More stories from the industry that caught our eye this week
Robinhood gears up for IPO Some companies might be tempted to lie low for a while after being accused of causing “widespread and significant harm” to their customers. Not so Robinhood, the digital broker that helped drive the recent surge in retail investing. A day after agreeing a record $70m penalty with the Financial Industry Regulatory Authority, it published a prospectus paving the way for what will be one of the most closely-watched initial public offerings of the year. The company is targeting a valuation of $40bn or more, but the Lex column warned that further regulatory run-ins could make that target look a little too ambitious. Meanwhile, the FT’s retail investing and venture capital reporters give a run through all the other most important numbers from the prospectus.
More European M&A This week saw yet another M&A milestone in the European fintech market, following a series of landmark deals in recent weeks. This time it was a merger of three of the continent’s largest bank-owned mobile payment providers. Norway’s Vipps, Denmark’s MobilePay, and Finland’s Pivo announced they will combine to create a mobile wallet group with 11m customers and more than 700m annual transactions. Many banks in the rest of Europe are hoping to emulate the way Nordic lenders have positioned themselves at the forefront of the shift to digital payments, but the deal highlights the resources needed for bank-backed groups to keep competing with big tech rivals like Apple and Google. Read more from the FT’s Nordic and Baltic correspondent Richard Milne.
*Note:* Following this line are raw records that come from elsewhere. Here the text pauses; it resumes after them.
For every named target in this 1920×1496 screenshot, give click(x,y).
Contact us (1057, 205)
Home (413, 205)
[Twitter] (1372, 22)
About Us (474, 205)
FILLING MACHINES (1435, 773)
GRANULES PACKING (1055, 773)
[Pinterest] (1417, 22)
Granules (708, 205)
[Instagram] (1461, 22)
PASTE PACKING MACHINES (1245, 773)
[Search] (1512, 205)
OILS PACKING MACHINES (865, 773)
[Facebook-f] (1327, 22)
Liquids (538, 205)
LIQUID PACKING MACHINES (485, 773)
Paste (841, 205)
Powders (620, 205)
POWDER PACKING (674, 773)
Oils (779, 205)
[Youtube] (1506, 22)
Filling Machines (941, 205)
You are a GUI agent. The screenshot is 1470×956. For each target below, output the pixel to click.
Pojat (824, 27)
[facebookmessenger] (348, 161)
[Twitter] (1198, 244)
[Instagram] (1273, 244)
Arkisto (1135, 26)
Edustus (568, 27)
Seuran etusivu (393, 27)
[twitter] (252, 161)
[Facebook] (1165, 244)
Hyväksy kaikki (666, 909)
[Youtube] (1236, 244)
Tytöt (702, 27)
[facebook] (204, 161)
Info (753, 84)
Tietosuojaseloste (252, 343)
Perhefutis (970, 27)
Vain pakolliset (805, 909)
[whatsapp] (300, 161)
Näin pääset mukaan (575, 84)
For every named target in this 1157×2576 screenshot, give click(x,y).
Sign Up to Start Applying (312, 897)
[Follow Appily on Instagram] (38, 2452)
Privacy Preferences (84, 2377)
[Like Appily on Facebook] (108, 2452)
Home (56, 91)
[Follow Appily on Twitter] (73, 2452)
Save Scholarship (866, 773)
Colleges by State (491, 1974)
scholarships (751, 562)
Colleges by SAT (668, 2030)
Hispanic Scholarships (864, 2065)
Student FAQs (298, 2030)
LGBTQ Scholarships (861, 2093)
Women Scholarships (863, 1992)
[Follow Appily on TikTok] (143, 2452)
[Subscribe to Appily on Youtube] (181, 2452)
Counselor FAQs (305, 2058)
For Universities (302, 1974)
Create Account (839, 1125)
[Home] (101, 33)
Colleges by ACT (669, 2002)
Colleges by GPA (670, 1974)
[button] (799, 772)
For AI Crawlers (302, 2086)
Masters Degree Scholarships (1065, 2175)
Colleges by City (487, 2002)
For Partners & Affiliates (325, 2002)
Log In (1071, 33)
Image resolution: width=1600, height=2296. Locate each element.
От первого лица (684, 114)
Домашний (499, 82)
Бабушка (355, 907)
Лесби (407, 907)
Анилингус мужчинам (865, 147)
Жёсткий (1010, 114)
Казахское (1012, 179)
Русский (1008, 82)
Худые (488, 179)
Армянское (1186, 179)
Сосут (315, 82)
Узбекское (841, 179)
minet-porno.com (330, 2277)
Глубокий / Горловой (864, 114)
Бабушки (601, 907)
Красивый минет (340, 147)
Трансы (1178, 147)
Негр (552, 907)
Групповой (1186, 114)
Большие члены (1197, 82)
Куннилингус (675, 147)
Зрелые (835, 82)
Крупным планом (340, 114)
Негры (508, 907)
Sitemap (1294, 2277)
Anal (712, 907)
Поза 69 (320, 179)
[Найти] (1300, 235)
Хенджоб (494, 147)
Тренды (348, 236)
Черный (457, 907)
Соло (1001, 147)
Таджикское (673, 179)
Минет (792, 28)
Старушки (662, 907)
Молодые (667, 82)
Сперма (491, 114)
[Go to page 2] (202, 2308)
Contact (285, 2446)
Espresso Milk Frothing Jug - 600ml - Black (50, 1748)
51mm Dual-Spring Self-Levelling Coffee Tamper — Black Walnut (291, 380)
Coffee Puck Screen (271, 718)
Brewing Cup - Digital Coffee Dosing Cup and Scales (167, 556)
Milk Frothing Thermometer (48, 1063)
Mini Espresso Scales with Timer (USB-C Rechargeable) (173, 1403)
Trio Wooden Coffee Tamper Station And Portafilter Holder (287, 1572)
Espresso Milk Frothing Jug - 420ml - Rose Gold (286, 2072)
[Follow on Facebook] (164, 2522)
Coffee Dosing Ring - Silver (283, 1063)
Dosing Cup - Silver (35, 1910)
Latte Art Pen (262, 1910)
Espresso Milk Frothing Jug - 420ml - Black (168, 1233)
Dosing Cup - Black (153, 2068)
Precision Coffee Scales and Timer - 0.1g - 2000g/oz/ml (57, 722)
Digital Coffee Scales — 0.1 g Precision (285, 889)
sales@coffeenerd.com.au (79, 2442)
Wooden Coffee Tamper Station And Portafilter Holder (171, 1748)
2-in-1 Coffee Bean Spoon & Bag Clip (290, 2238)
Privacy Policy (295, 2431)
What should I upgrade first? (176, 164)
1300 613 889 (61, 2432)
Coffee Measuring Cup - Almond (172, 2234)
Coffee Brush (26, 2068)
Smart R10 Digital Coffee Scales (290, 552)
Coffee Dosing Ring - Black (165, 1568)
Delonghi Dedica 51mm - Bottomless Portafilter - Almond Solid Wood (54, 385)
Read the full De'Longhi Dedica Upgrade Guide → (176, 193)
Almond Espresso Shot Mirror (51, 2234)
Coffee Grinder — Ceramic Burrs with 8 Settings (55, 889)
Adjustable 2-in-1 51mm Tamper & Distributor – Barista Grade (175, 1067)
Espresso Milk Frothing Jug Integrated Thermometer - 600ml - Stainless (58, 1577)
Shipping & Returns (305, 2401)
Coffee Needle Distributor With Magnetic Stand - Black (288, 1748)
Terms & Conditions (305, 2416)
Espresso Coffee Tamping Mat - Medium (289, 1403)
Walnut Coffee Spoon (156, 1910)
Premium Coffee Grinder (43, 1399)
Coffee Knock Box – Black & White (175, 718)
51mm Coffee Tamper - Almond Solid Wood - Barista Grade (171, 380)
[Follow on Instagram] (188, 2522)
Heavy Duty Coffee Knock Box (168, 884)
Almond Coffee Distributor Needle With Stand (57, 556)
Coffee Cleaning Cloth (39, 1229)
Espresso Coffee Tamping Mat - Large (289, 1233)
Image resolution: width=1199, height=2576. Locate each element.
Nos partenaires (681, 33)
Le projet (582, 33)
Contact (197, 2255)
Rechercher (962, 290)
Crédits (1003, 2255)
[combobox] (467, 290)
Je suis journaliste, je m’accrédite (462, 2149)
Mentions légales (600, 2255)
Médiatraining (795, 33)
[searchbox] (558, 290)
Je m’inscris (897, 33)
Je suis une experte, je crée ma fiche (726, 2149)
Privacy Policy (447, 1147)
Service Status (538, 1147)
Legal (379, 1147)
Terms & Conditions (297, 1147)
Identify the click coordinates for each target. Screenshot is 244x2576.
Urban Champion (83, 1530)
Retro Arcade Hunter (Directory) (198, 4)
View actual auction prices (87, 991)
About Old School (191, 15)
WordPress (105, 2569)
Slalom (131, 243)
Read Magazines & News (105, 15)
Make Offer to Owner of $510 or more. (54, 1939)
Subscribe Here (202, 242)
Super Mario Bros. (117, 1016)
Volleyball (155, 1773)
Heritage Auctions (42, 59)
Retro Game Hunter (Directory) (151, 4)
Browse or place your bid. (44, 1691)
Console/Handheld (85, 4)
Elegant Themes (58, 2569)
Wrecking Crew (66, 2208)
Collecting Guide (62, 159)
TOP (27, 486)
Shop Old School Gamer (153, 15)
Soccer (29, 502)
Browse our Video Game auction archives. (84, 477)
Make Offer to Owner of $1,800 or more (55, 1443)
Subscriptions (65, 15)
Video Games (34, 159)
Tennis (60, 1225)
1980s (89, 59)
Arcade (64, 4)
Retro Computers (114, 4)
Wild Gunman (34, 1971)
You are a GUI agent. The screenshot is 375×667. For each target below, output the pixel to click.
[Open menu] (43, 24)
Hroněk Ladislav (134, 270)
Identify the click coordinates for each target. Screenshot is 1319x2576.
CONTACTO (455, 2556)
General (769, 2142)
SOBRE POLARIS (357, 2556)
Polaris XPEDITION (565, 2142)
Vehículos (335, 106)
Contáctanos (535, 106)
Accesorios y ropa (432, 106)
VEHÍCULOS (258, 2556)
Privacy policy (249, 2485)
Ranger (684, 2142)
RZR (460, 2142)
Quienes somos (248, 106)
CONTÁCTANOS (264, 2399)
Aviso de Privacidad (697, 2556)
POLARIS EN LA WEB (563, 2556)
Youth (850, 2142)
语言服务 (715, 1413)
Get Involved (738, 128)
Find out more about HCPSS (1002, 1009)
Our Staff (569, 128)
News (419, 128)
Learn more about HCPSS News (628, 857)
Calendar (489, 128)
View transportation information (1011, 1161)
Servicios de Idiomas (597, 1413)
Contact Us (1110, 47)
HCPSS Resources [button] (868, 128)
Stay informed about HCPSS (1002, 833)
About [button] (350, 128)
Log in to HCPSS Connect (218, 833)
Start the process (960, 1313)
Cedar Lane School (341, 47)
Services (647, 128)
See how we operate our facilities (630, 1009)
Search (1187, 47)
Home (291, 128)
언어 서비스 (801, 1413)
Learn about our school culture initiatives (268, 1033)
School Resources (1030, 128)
Crypto Corner: what did we learn from the Binance crackdown? Last week we highlighted the UK Financial Conduct Authority’s crackdown on Binance, the crypto exchange, as a further sign of growing regulatory unease around cryptocurrencies. Since then we’ve seen further interventions from regulators in the Cayman Islands and Thailand. That could mean more negative headlines in the short-term, but some are hopeful that in the long run, tighter regulatory enforcement will improve confidence enough to help the sector grow. Dig deeper into the Binance debacle in this long read. And if the news in recent weeks has you worried about the fate of your own crypto portfolio, check out Madison Darbyshire’s explainer on what consumer protections you might be entitled to (spoiler: not many).
Quick Fire Q&A
Stay up to date with up-and-coming disrupters. Each week we ask a fast-growing fintech to introduce themselves and explain what makes them stand out in a crowded industry. This week we spoke to Spark Commodities, a Singaporean startup trying to take on centuries-old incumbents like Baltic Exchange and S&P Global Platts that provide data on commodities markets.
When were you founded? Early 2019, with the first product available by summer 2019.
Where are you based? Singapore, with additional presence in London as our customers are based all over the globe
Who are your founders? Tim Mendelssohn (ex-BP, Koch Industries) and Charles Vallantin Dulac (ex-Kpler)
What do you sell, and who do you sell it to? Price transparency to opaque commodity markets, starting with LNG. Our clients include commodity traders, oil and gas majors, hedge funds, banks and research institutions.
How did you get started? We recognised that traders didn’t have optionality with price indices. We built Spark with a singular focus on providing a tech-orientated alternative.
How much money have you raised so far? $5m USD
What’s your most recent valuation? Undisclosed
Who are your major shareholders? Kpler, the commodities data & analytics provider, and EEX, a global exchange that’s part of the Deutsche Boerse Group.
There are lots of fintechs out there — what makes you so special? We’re using industry knowledge and technology to provide greater price transparency to commodity prices that impact almost everyone on the planet.